Session-level Normalization and Click-through Data Enhancement for Session-based Evaluation

Since a user usually has to issue a sequence of queries and examine multiple documents to resolve a complex information need in a search session, researchers have paid much attention to evaluating search systems at the session level rather than the single-query level. Most existing session-level metrics evaluate each query separately and then aggregate the query-level scores using a session-level weighting function. The assumptions behind these metrics are that all queries in the session should be involved, and their orders are fixed. However, if a search system could make the user satisfied with her first few queries, she may not need any subsequent queries. Besides, in most real-world search scenarios, due to a lack of explicit feedback from real users, we can only leverage some implicit feedback, such as users' clicks, as relevance labels for offline evaluation. Such implicit feedback might be different from the real relevance in a search session as some documents may be omitted in the previous query but identified in the later reformulations. To address the above issues, we make two assumptions about session-based evaluation, which explicitly describe an ideal session-search system and how to enhance click-through data in computing session-level evaluation metrics. Based on our assumptions, we design a session-level metric called Normalized U-Measure (NUM). NUM evaluates a session as a whole and utilizes an ideal session to normalize the result of the actual session. Besides, it infers session-level relevance labels based on implicit feedback. Experiments on two public datasets demonstrate the effectiveness of NUM by comparing it with existing session-based metrics in terms of correlation with user satisfaction and intuitiveness. We also conduct ablation studies to explore whether these assumptions hold.

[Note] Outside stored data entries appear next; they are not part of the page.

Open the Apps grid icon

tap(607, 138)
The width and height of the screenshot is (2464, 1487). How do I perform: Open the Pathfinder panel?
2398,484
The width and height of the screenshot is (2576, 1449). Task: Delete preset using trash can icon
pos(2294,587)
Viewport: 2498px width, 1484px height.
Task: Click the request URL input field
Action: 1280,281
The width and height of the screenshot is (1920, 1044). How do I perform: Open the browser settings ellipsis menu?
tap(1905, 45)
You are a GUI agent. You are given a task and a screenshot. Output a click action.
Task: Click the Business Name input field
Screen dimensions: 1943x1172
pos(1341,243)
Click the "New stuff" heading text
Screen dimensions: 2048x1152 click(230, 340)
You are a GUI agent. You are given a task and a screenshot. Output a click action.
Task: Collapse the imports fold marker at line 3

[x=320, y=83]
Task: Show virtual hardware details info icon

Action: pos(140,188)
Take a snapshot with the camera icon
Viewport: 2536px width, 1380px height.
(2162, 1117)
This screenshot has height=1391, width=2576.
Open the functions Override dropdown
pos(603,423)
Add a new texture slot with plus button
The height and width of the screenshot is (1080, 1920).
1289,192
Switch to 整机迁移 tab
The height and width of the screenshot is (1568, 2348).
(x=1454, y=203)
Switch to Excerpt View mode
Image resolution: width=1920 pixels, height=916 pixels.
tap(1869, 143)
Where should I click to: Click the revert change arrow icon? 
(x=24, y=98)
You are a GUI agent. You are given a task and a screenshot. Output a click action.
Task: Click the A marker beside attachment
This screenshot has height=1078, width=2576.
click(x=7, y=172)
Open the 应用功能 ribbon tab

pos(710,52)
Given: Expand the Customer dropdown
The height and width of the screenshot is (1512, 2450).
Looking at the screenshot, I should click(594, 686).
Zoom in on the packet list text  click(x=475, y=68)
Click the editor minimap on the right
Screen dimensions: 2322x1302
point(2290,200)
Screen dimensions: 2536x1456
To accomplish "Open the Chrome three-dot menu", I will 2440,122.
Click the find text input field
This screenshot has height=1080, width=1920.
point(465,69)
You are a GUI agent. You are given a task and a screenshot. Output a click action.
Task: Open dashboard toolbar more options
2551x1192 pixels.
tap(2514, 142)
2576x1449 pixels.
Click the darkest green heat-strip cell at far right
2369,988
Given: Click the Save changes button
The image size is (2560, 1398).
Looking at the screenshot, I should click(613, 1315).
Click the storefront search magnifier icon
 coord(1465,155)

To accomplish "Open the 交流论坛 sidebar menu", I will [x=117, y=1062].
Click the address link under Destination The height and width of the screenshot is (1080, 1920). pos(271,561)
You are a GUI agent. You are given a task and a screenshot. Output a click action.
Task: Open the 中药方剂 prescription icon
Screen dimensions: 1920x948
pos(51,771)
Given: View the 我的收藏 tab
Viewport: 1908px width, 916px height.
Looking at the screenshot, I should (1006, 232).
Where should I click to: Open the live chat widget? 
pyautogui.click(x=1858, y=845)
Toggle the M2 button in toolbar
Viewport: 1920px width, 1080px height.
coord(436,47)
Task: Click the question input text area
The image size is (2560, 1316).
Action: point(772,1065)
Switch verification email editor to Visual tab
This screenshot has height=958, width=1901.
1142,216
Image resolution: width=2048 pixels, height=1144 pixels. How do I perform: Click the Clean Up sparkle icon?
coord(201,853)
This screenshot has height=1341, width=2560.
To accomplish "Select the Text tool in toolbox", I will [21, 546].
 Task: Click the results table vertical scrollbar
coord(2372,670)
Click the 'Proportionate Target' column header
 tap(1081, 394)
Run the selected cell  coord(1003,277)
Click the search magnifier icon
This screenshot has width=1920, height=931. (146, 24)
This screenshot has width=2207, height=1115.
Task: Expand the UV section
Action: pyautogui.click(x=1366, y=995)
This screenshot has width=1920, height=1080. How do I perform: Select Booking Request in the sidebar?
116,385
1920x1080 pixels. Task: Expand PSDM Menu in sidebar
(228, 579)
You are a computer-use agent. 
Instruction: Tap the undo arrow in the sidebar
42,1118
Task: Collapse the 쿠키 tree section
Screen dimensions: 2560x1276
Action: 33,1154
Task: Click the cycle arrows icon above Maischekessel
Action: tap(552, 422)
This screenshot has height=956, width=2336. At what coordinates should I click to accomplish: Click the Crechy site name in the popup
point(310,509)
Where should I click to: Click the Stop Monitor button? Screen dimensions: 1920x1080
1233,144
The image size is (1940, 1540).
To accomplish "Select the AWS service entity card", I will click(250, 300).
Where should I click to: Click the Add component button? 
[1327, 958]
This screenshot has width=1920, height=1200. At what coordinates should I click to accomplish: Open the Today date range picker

翻译：用户在搜索会话中为解决复杂信息需求，通常需要提交查询序列并浏览多个文档。因此，研究者愈发关注在会话层面（而非单查询层面）评估搜索系统。现有大部分会话级指标逐查询评估，再通过会话级加权函数聚合查询级分数。这些指标假设会话中所有查询都必须参与且顺序固定。然而，若搜索系统能让用户在前几个查询就满足需求，后续查询可能不再必要。此外，在多数真实搜索场景中，由于缺乏真实用户的显式反馈，我们只能利用用户点击等隐式反馈作为离线评估的相关性标签。此类隐式反馈可能与搜索会话的真实相关性存在差异——部分文档可能在前序查询中被忽略，却在后续查询重构中被发现。针对上述问题，我们提出两项关于会话评估的假设，明确描述理想会话搜索系统的特征，以及如何增强点击数据以计算会话级评估指标。基于这些假设，我们设计了名为归一化U度量（NUM）的会话级指标。NUM将会话作为整体评估，并利用理想会话对实际会话结果进行归一化处理，同时基于隐式反馈推断会话级相关性标签。在两组公开数据集上的实验表明，通过与现有会话指标在用户满意度相关性和直观性方面的对比，NUM展现出有效性。我们还通过消融研究验证了这些假设的合理性。